• DESCRIPTION OF THE TASK: Please convert all the data below into a JSON list of strings, with one string per line and blank lines omitted. Leave the pictures out of the answer.

-- Start of RECORDED DATA --

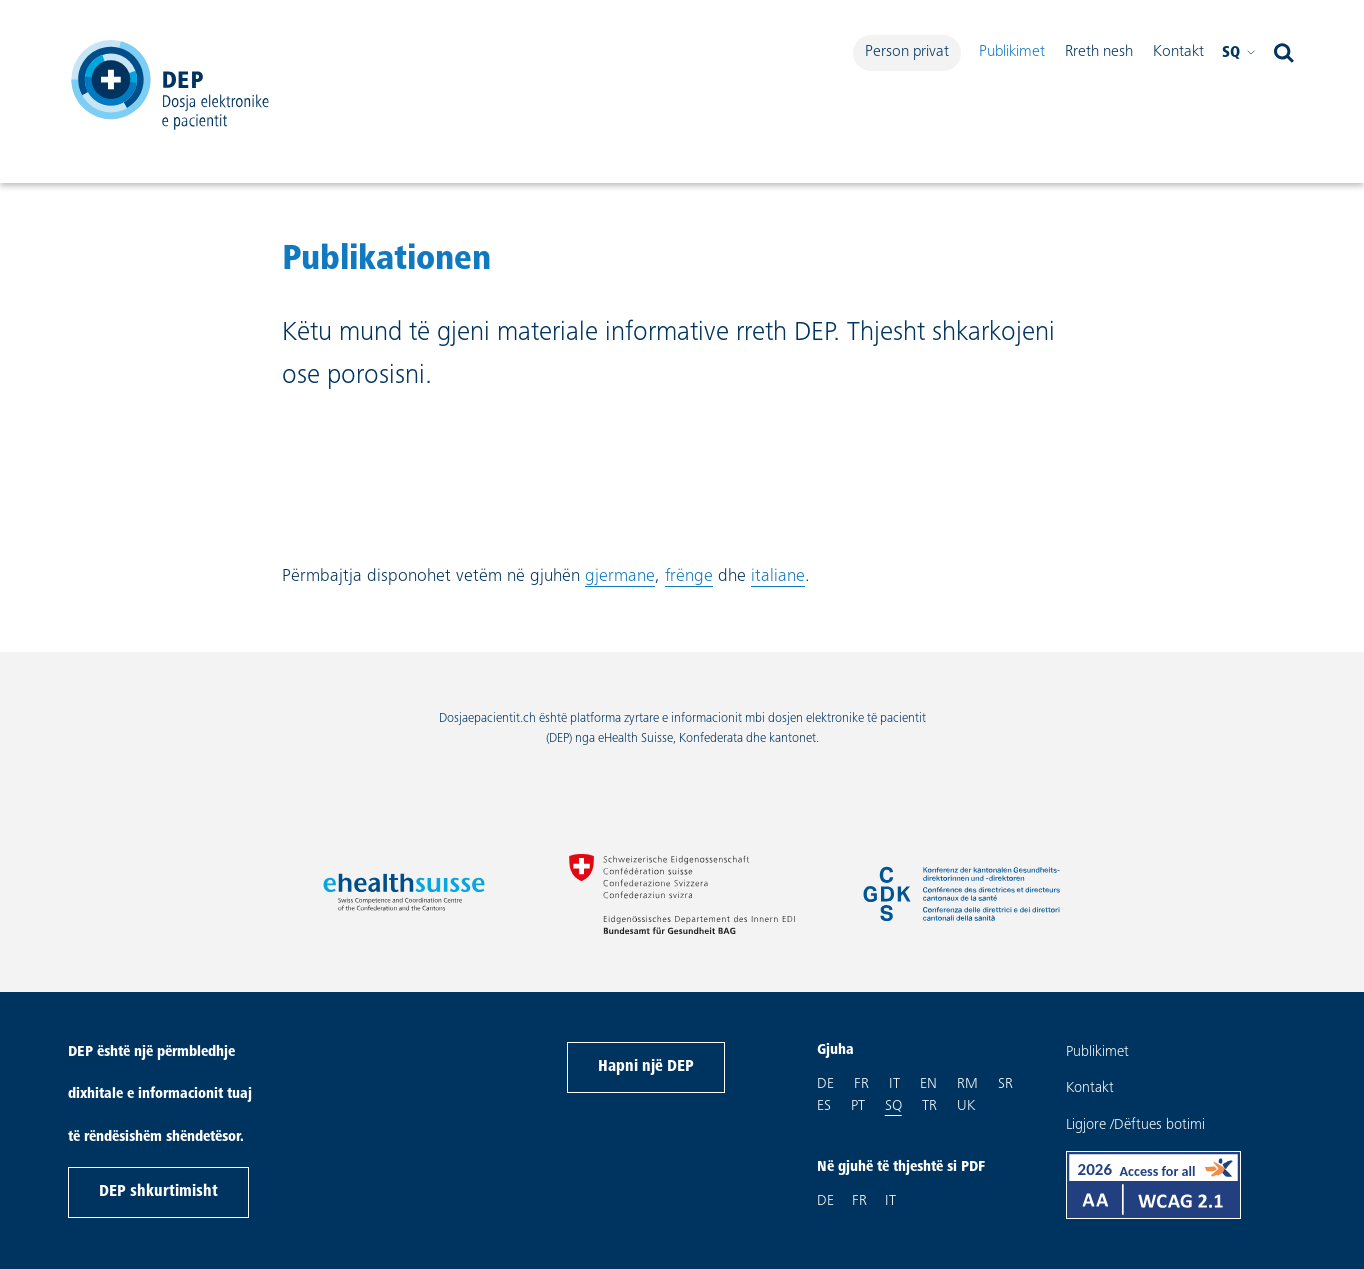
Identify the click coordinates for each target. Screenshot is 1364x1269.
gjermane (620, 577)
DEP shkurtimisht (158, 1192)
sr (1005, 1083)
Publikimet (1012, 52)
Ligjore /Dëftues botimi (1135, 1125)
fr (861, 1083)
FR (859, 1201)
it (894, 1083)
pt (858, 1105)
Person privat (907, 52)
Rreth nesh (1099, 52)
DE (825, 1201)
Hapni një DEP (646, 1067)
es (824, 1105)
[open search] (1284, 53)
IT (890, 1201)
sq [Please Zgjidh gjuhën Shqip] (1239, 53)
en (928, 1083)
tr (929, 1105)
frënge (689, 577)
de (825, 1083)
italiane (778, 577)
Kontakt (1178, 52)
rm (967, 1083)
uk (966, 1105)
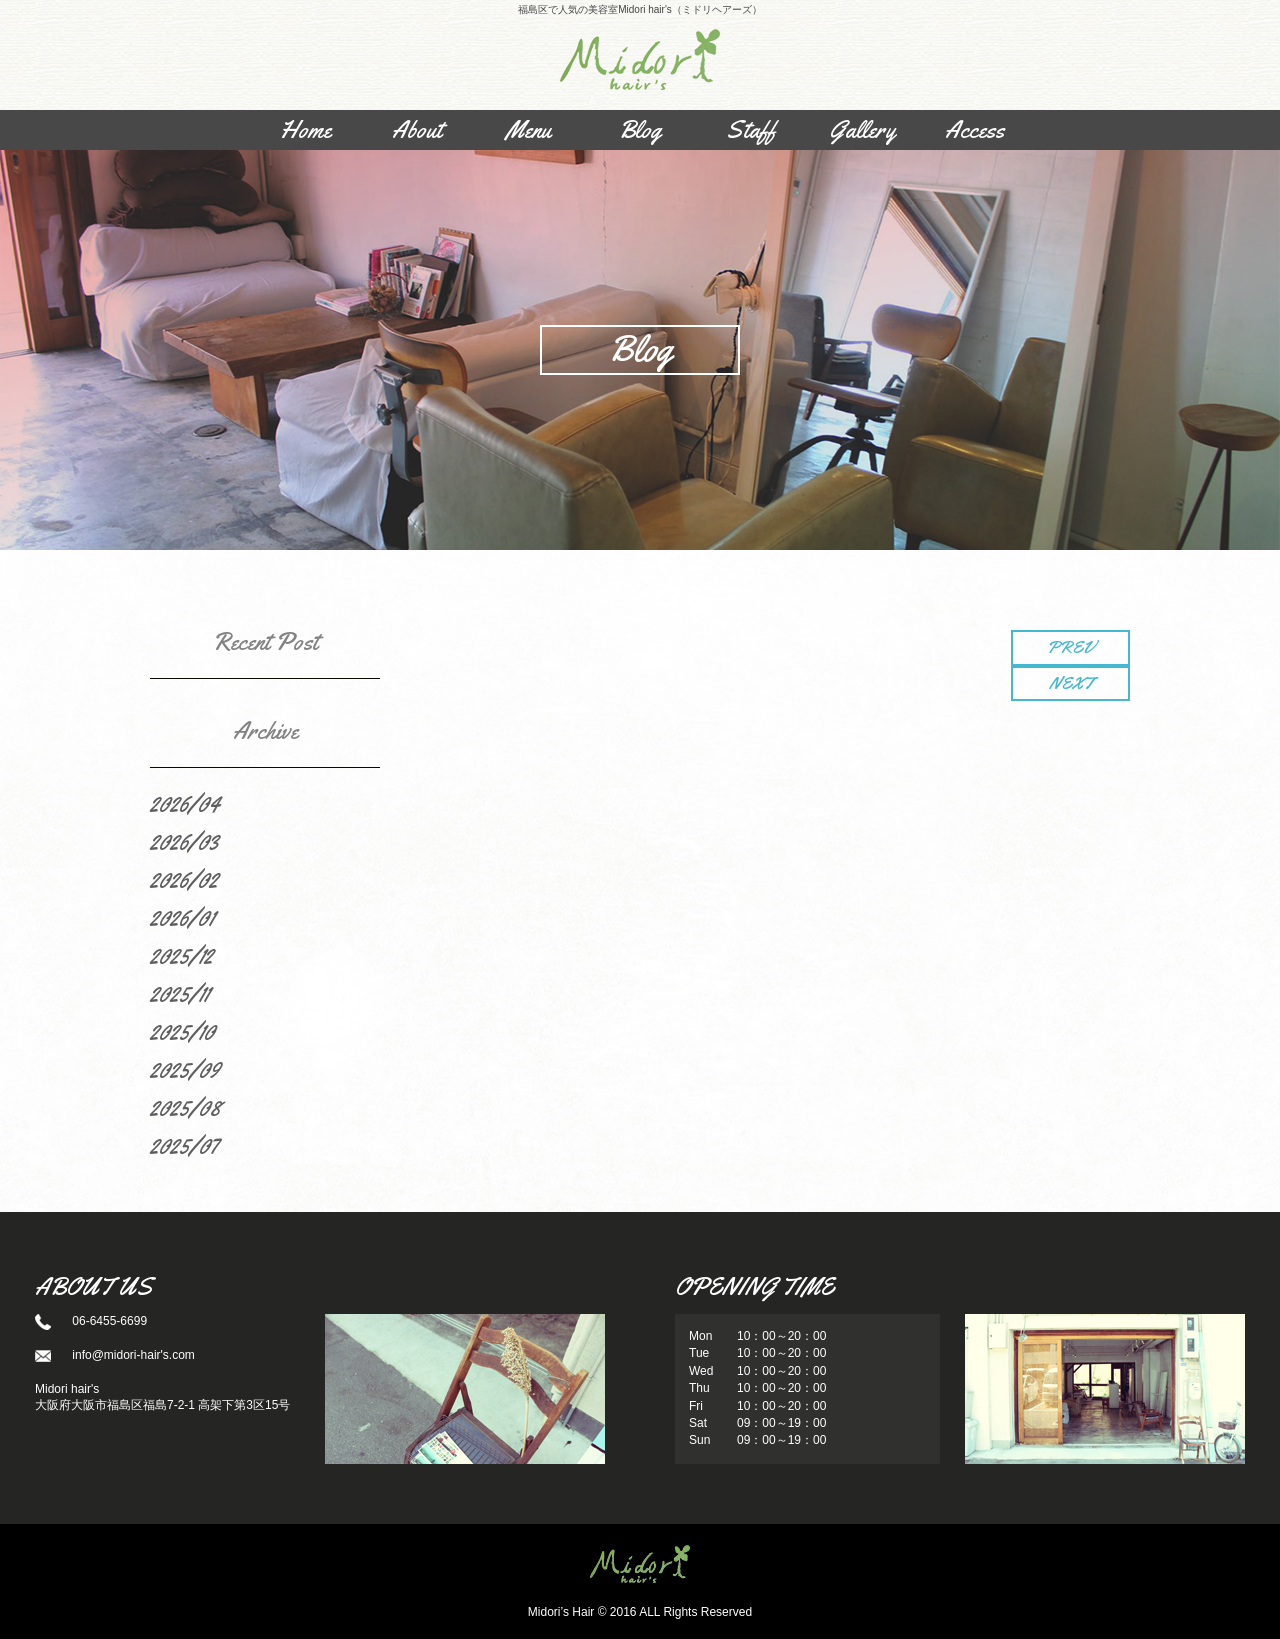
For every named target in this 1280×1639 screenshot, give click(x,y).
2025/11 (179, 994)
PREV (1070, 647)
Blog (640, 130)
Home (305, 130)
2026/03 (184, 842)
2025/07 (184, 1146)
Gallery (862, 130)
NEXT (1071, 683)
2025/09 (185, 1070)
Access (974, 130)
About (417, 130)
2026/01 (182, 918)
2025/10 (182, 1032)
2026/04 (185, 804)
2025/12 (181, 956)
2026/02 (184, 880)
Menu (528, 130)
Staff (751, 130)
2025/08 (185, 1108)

-- End of RECORDED DATA --

• EXERCISE RESULT:
[
  "Identify the click coordinates for each target. Screenshot is 1364x1269.",
  "gjermane (620, 577)",
  "DEP shkurtimisht (158, 1192)",
  "sr (1005, 1083)",
  "Publikimet (1012, 52)",
  "Ligjore /Dëftues botimi (1135, 1125)",
  "fr (861, 1083)",
  "FR (859, 1201)",
  "it (894, 1083)",
  "pt (858, 1105)",
  "Person privat (907, 52)",
  "Rreth nesh (1099, 52)",
  "DE (825, 1201)",
  "Hapni një DEP (646, 1067)",
  "es (824, 1105)",
  "[open search] (1284, 53)",
  "IT (890, 1201)",
  "sq [Please Zgjidh gjuhën Shqip] (1239, 53)",
  "en (928, 1083)",
  "tr (929, 1105)",
  "frënge (689, 577)",
  "de (825, 1083)",
  "italiane (778, 577)",
  "Kontakt (1178, 52)",
  "rm (967, 1083)",
  "uk (966, 1105)",
  "For every named target in this 1280×1639 screenshot, give click(x,y).",
  "2025/11 (179, 994)",
  "PREV (1070, 647)",
  "Blog (640, 130)",
  "Home (305, 130)",
  "2026/03 (184, 842)",
  "2025/07 (184, 1146)",
  "Gallery (862, 130)",
  "NEXT (1071, 683)",
  "2025/09 (185, 1070)",
  "Access (974, 130)",
  "About (417, 130)",
  "2026/01 (182, 918)",
  "2025/10 (182, 1032)",
  "2026/04 (185, 804)",
  "2025/12 (181, 956)",
  "2026/02 (184, 880)",
  "Menu (528, 130)",
  "Staff (751, 130)",
  "2025/08 (185, 1108)"
]